**Work to be completed**
Where the word "dialog" occurs in a line of the data, return the whole line.

**Data extracts**
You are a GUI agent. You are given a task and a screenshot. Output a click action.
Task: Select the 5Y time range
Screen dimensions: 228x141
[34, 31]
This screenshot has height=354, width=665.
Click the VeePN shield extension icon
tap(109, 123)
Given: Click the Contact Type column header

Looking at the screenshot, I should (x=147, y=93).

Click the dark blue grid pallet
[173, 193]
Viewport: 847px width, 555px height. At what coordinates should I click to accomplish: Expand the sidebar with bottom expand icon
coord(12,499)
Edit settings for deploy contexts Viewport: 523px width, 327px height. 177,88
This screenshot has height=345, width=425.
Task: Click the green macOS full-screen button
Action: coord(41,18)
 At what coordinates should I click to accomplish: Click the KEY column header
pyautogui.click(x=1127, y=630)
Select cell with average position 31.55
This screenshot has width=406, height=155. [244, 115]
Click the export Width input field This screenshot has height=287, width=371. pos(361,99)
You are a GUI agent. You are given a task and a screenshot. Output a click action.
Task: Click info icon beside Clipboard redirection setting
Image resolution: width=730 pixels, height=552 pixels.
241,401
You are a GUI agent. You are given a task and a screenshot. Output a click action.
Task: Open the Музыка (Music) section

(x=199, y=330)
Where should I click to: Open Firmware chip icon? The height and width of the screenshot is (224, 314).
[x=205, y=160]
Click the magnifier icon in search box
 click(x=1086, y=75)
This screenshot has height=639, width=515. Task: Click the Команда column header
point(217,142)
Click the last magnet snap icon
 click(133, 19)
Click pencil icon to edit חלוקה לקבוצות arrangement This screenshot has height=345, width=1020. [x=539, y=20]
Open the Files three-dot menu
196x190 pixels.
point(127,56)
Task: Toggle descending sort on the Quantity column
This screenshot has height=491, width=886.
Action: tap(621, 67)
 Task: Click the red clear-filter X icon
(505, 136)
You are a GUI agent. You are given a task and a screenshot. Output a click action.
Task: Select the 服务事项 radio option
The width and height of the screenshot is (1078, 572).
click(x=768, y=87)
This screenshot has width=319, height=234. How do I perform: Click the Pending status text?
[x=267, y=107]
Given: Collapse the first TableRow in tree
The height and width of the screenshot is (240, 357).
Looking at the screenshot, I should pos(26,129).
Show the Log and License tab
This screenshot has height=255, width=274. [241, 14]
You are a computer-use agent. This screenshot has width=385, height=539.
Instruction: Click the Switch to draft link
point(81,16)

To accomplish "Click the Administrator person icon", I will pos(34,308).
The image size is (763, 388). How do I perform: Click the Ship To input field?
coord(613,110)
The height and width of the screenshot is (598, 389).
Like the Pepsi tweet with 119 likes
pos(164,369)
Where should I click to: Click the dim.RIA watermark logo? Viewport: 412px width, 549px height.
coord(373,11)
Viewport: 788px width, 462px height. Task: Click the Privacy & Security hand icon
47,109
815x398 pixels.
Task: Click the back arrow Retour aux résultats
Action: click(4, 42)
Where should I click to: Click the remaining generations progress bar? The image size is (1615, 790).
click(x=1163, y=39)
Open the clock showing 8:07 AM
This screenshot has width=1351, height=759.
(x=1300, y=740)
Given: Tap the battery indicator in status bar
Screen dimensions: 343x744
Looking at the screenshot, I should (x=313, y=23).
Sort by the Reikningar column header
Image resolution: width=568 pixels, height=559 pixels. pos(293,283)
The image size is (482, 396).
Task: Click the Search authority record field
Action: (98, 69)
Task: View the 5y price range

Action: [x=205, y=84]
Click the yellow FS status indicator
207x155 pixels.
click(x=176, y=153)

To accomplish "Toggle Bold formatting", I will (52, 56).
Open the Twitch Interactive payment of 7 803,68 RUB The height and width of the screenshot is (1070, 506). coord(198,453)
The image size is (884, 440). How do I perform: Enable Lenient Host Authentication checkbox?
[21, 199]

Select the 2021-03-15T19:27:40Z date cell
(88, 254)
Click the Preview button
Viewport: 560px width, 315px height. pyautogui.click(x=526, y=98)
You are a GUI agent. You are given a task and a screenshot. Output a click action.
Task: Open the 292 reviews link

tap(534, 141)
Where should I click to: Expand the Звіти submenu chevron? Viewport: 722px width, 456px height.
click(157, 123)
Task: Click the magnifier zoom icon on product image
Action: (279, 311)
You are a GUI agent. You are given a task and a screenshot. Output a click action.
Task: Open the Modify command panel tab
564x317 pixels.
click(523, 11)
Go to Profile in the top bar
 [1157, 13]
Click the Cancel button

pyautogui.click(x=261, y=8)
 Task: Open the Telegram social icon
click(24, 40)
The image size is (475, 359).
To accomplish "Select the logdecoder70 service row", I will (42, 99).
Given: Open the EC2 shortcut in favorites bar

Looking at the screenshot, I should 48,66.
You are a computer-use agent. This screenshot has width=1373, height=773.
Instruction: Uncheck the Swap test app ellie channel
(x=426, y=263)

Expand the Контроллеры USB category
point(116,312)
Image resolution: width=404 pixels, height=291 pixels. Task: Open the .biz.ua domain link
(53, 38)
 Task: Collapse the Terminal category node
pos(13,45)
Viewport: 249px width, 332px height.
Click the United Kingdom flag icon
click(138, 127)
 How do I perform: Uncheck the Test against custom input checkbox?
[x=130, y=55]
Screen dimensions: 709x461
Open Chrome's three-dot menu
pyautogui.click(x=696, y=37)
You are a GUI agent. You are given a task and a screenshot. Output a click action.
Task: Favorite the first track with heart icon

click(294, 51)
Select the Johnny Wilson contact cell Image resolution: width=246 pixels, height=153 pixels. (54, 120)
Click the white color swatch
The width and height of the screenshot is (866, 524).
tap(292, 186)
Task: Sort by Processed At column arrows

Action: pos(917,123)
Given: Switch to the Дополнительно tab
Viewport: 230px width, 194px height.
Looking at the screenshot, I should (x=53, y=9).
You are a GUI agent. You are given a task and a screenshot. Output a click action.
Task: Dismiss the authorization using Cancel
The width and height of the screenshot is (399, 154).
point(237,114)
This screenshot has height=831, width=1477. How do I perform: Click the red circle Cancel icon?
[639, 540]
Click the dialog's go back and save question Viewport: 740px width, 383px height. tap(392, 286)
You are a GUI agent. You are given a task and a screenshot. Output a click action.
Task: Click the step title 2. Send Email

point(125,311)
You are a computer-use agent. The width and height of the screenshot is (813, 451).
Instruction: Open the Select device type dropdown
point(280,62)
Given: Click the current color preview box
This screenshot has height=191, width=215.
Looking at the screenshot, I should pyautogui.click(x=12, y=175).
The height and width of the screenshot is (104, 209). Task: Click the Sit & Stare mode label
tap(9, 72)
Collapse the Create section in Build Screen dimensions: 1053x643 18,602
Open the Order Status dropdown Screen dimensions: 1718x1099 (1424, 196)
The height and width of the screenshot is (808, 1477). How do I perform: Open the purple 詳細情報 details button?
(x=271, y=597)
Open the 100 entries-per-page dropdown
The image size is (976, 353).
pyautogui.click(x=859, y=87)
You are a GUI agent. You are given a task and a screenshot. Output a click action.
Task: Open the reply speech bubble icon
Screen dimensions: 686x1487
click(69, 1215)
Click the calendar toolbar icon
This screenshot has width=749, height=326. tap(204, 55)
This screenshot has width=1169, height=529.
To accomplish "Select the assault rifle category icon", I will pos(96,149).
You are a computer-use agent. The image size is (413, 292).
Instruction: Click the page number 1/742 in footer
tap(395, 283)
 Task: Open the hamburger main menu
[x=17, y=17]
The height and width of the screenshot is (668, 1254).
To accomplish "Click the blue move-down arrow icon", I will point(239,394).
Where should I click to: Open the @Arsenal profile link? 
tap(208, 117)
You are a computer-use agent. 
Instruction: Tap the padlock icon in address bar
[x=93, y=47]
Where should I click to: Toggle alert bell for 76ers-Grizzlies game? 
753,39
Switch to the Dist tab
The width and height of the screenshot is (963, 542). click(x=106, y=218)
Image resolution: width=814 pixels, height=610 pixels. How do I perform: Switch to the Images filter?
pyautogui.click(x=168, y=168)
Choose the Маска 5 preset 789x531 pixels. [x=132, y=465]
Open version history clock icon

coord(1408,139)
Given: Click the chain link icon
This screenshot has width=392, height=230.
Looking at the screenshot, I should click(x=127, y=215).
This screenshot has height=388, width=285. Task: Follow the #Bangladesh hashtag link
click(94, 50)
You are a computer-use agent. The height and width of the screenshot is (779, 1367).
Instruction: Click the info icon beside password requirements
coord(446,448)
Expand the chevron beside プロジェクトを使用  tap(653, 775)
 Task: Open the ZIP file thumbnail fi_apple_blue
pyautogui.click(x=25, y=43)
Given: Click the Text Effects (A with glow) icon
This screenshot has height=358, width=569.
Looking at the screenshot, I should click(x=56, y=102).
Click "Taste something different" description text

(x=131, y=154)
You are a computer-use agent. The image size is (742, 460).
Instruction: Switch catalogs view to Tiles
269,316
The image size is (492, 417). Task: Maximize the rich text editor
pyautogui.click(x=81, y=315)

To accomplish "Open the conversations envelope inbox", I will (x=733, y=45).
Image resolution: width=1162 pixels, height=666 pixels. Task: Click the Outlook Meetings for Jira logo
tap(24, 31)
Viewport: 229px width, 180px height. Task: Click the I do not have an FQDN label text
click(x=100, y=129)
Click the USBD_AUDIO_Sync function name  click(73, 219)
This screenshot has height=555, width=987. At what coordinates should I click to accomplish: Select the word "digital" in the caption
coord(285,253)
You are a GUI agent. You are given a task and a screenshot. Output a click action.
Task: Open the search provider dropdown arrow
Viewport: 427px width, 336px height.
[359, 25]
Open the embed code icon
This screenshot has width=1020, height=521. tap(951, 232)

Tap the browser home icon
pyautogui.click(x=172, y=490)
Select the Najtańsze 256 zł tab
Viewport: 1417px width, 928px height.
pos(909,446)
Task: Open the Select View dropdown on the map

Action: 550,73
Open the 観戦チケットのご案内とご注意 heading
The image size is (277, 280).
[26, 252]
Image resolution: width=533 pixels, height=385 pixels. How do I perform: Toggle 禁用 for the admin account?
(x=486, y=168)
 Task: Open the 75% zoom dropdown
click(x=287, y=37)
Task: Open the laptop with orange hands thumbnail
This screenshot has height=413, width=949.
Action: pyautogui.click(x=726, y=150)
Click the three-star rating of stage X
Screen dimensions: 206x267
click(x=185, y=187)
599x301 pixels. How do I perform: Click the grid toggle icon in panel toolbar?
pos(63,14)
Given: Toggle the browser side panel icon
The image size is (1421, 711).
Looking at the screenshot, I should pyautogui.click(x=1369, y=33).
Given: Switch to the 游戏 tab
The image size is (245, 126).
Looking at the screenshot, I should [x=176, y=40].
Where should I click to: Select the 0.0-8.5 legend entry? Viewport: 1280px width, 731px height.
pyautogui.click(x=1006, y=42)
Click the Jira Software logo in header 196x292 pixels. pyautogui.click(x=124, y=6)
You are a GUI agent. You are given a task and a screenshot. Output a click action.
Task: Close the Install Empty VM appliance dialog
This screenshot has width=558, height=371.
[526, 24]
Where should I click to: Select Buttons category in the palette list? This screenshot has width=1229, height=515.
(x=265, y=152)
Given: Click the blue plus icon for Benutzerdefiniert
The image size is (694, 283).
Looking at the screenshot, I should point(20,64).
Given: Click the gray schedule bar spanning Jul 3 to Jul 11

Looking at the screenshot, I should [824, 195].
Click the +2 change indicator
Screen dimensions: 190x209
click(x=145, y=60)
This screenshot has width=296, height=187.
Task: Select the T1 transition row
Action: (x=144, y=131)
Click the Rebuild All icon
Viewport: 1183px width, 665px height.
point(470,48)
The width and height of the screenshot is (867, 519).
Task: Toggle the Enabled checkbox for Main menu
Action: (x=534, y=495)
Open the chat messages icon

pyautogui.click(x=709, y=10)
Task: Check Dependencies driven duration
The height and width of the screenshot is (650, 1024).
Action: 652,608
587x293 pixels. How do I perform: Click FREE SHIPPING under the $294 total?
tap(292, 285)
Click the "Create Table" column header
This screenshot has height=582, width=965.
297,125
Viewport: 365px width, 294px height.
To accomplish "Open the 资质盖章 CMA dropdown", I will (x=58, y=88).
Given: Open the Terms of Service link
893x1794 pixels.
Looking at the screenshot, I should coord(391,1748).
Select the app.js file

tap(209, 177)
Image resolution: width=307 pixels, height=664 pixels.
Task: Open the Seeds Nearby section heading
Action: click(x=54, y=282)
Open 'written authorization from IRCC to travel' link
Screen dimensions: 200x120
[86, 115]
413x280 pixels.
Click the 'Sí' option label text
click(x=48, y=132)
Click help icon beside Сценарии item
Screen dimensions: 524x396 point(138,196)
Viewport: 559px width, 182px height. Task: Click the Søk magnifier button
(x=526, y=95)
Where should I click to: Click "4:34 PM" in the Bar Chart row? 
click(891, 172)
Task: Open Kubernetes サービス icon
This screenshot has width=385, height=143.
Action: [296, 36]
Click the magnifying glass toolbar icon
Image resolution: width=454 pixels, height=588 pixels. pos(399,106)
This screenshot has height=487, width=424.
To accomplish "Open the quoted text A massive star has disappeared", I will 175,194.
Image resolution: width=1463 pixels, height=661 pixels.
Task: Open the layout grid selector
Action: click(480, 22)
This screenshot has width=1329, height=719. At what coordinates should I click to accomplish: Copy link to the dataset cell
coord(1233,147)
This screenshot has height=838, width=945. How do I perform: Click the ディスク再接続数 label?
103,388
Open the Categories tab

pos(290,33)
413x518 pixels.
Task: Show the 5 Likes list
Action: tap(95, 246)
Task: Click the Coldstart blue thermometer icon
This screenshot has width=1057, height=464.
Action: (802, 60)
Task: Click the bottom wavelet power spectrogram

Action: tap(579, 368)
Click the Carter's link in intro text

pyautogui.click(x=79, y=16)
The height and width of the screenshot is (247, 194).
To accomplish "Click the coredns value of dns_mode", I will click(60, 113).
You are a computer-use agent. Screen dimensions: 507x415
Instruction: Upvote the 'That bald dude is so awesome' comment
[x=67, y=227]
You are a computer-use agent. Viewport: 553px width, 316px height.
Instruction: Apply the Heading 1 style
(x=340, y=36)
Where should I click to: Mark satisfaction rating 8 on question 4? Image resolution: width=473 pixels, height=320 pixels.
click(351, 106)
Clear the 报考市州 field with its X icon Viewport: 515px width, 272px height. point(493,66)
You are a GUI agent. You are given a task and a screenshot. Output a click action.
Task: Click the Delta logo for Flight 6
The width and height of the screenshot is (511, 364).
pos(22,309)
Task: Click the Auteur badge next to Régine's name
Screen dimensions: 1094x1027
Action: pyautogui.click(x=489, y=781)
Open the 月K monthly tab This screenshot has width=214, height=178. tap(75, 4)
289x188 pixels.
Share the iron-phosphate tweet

**Task solution**
Click the dialog's go back and save question Viewport: 740px width, 383px height. tap(392, 286)
Task: Close the Install Empty VM appliance dialog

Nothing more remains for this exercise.